*Input data*

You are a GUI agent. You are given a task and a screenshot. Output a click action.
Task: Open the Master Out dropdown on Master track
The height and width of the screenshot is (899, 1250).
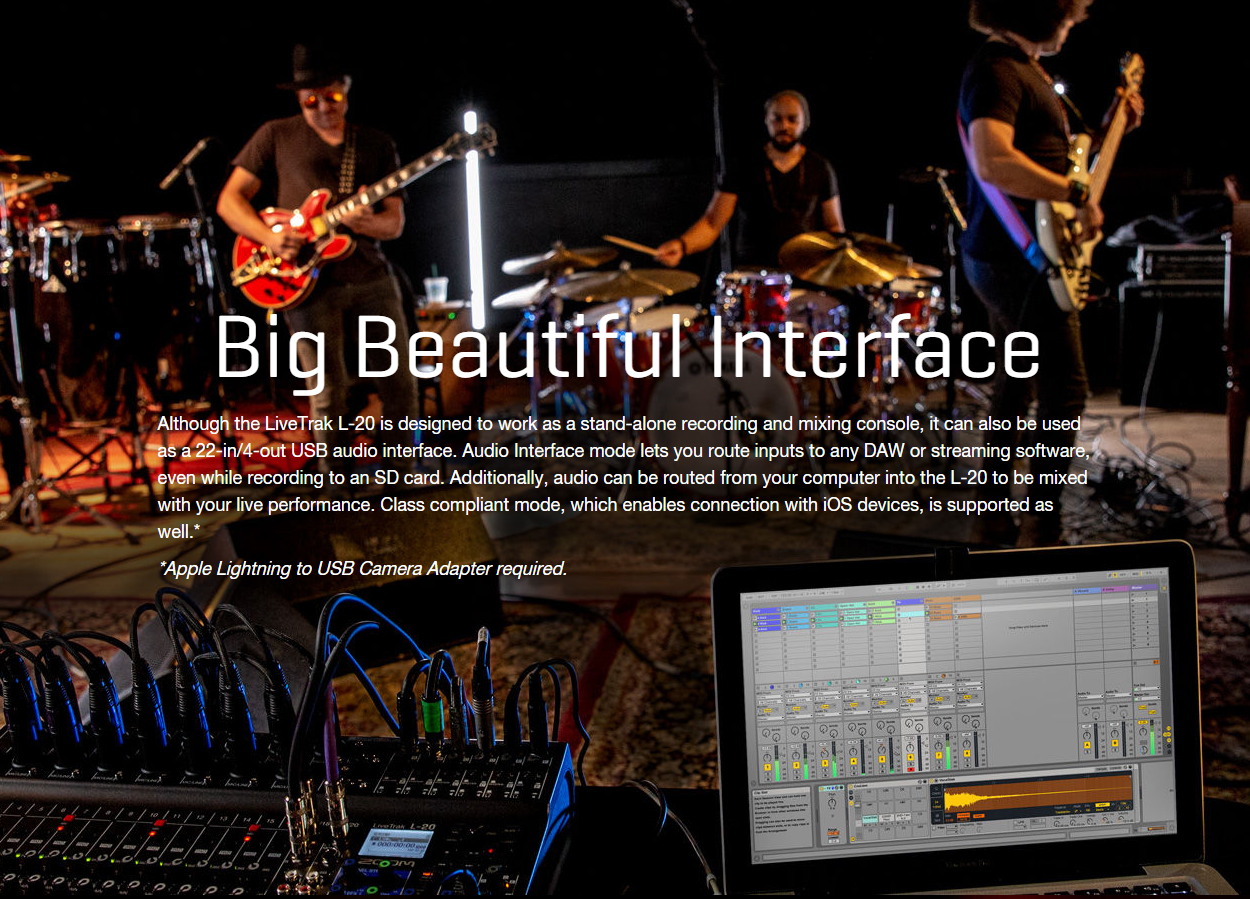pos(1146,700)
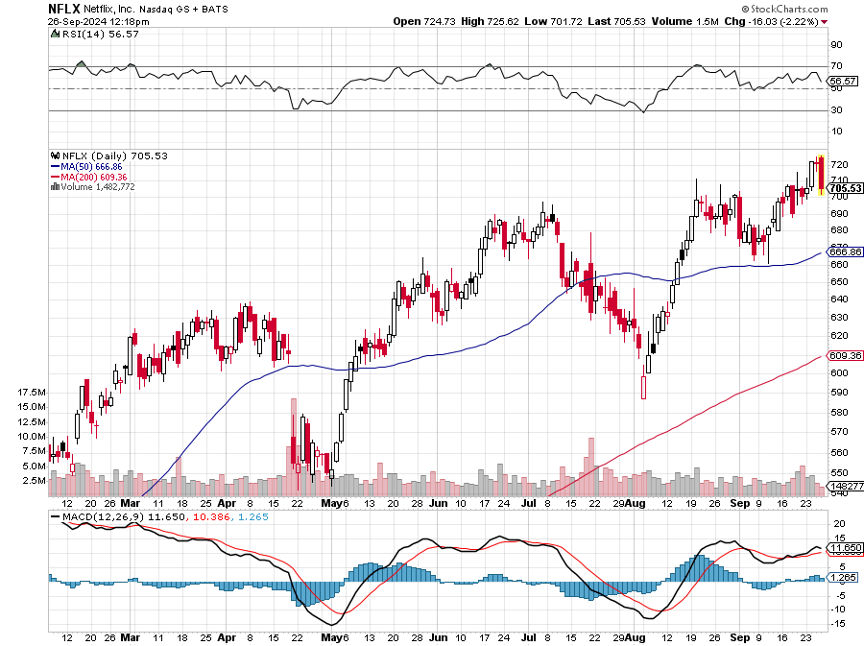This screenshot has height=646, width=864.
Task: Click the 609.36 MA200 value tag
Action: pos(846,355)
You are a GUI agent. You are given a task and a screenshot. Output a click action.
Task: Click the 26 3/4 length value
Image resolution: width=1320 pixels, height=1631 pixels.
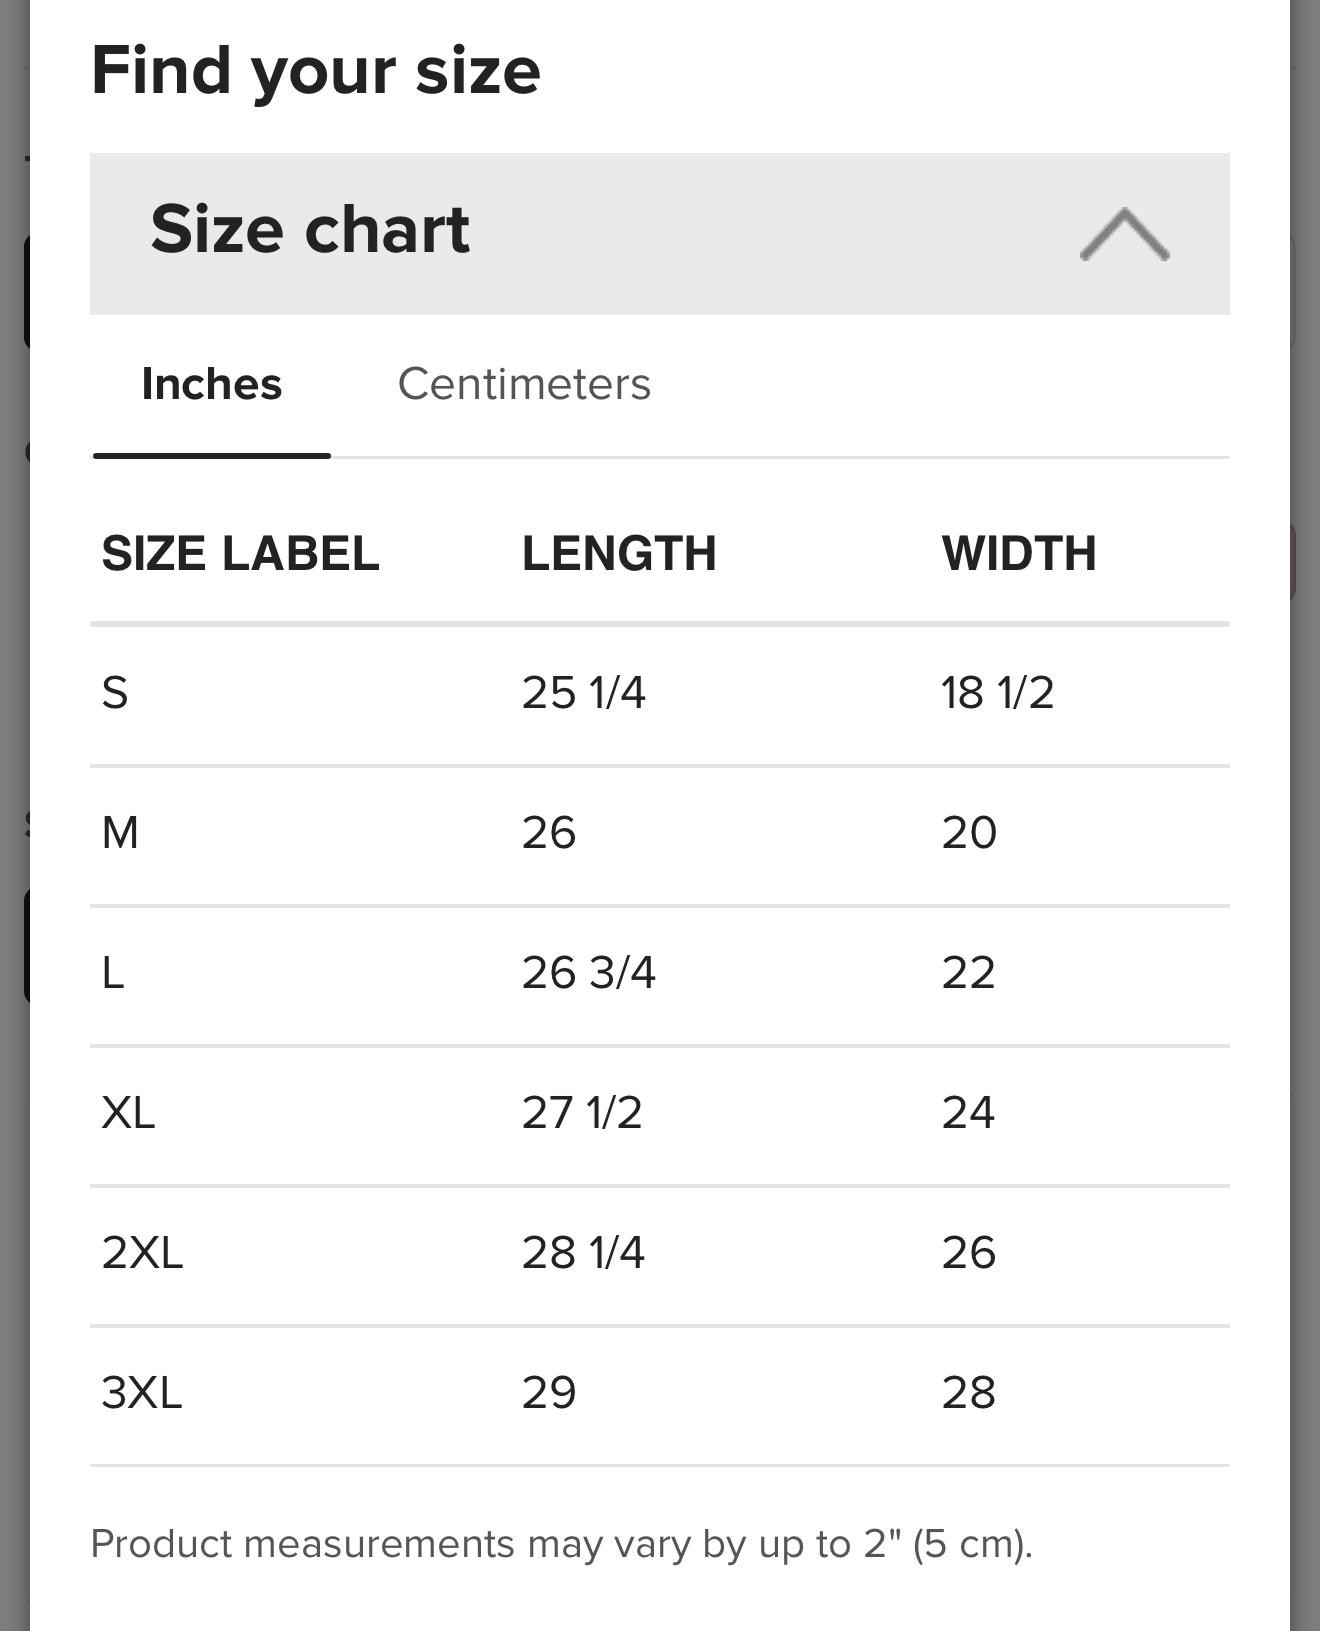(589, 972)

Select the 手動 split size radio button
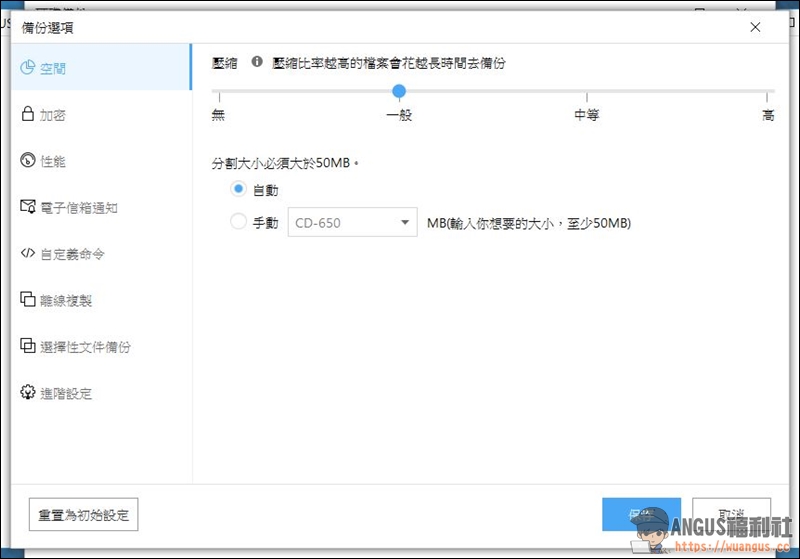click(x=238, y=222)
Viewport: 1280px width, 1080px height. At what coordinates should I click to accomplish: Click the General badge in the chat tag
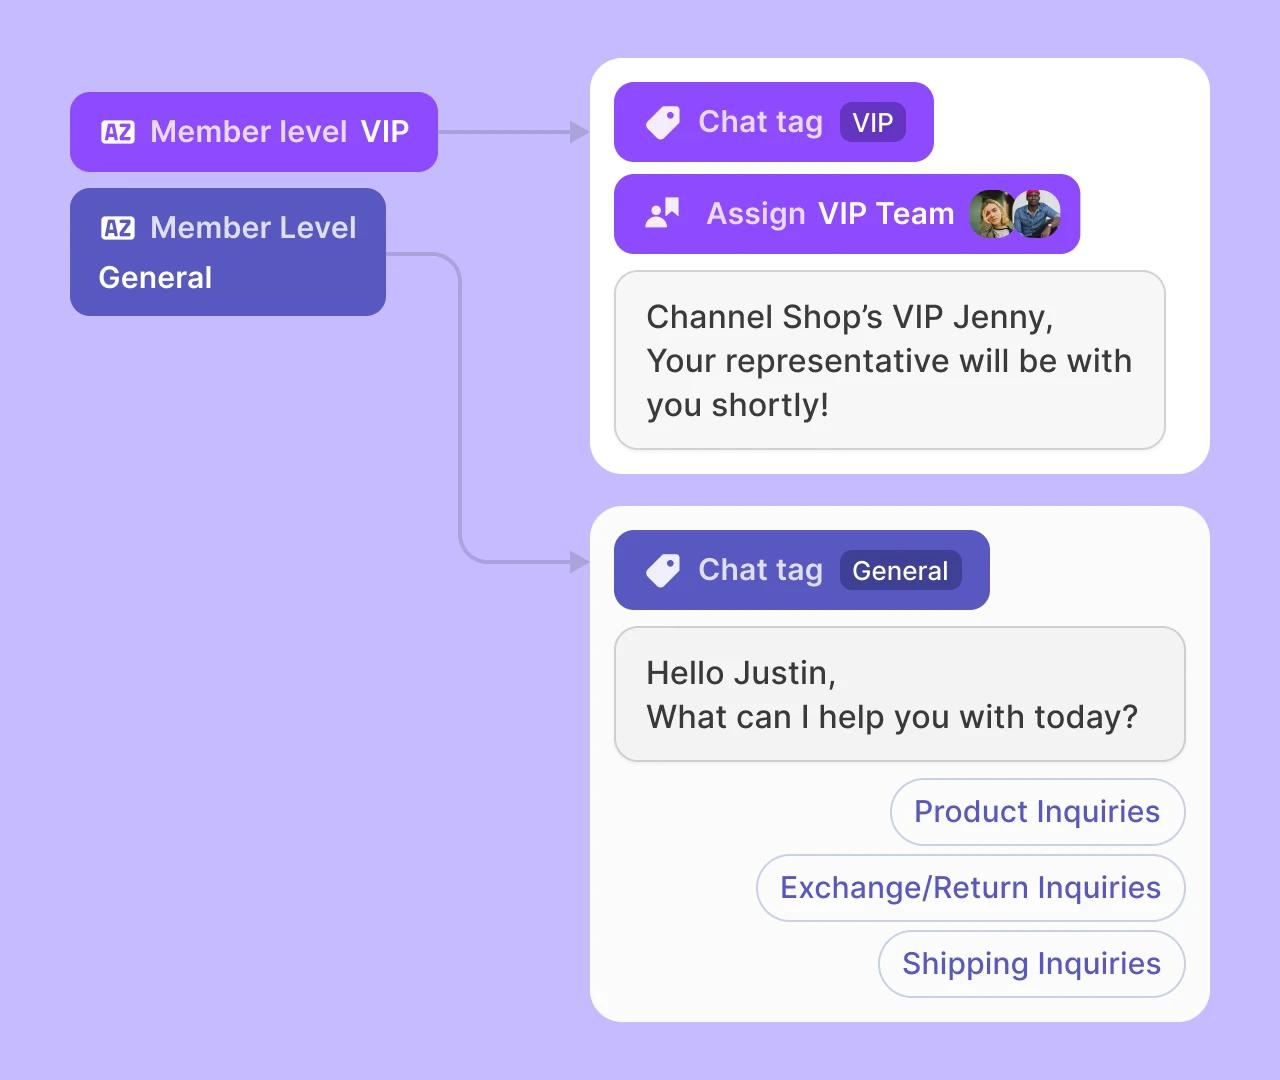(x=900, y=571)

*Brief*
Pictures included in the data should be dropped; everything else must be repeated exactly.

*Solved exercise*
You are a GUI agent. You are given a task and a screenshot. Output a click action.
Task: Open the Master Out dropdown on Master track
The height and width of the screenshot is (899, 1250).
pos(1146,700)
This screenshot has height=646, width=864.
Task: Click the 609.36 MA200 value tag
Action: pos(846,355)
You are a GUI agent. You are given a task and a screenshot. Output a click action.
Task: Click the 26 3/4 length value
Image resolution: width=1320 pixels, height=1631 pixels.
(589, 972)

Select the 手動 split size radio button
click(x=238, y=222)
Viewport: 1280px width, 1080px height. At what coordinates should I click to accomplish: Click the General badge in the chat tag
(x=900, y=571)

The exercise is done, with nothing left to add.